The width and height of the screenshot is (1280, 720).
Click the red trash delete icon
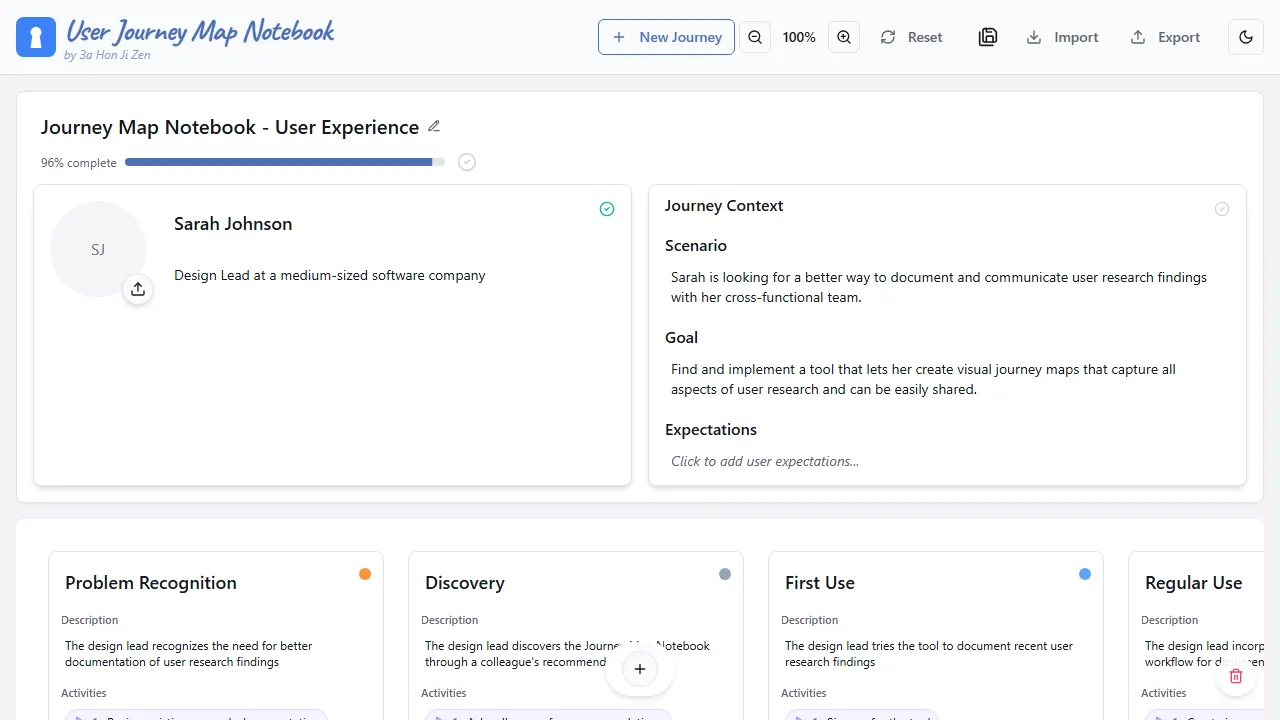click(x=1236, y=676)
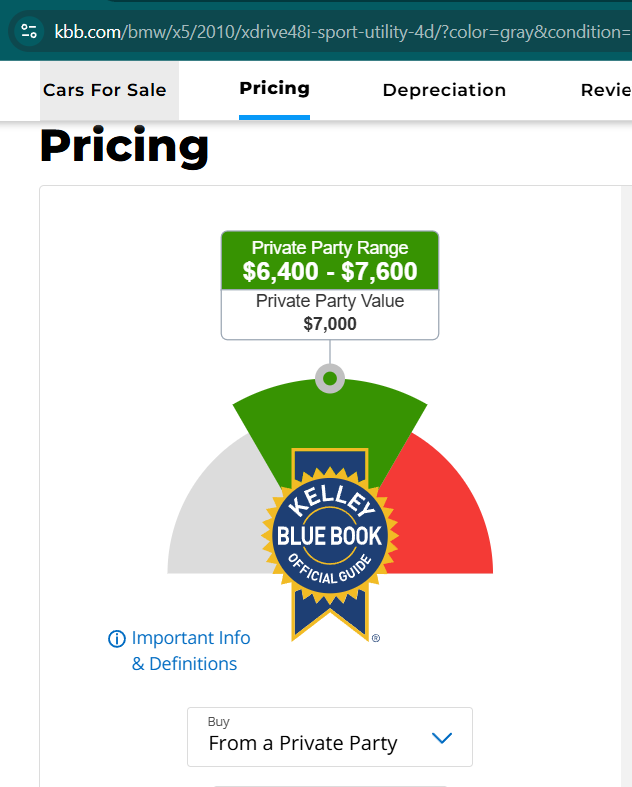Click the $6,400 - $7,600 price range text
The image size is (632, 787).
click(x=330, y=271)
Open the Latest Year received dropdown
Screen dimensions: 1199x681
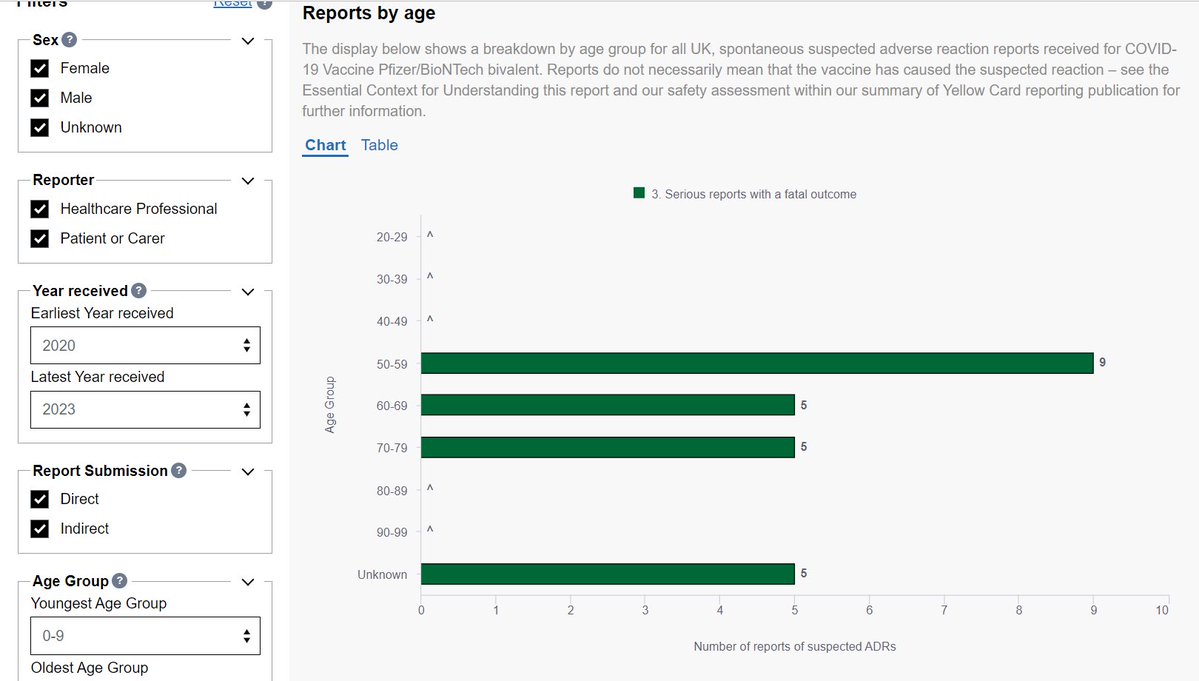pos(145,409)
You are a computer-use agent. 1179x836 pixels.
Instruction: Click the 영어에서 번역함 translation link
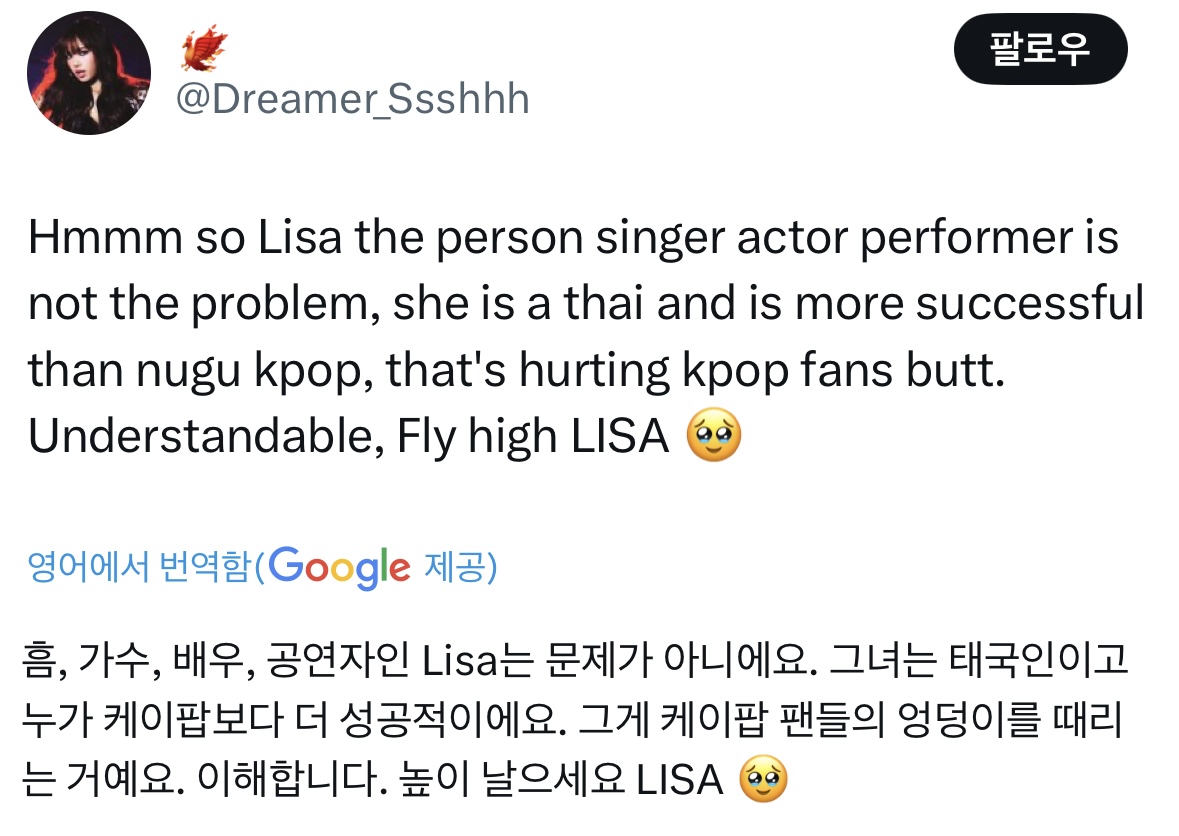[142, 567]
┄┄┄┄┄┄
Instructions to follow: Everything but the pictures is needed: copy the data above exactly.

Your solution:
The width and height of the screenshot is (1280, 720).
Click the red trash delete icon
click(x=1236, y=676)
Click the $6,400 - $7,600 price range text
The image size is (632, 787).
click(x=330, y=271)
Open the Latest Year received dropdown
Screen dimensions: 1199x681
pos(145,409)
You are a computer-use agent. 1179x836 pixels.
Instruction: Click the 영어에서 번역함 translation link
[142, 567]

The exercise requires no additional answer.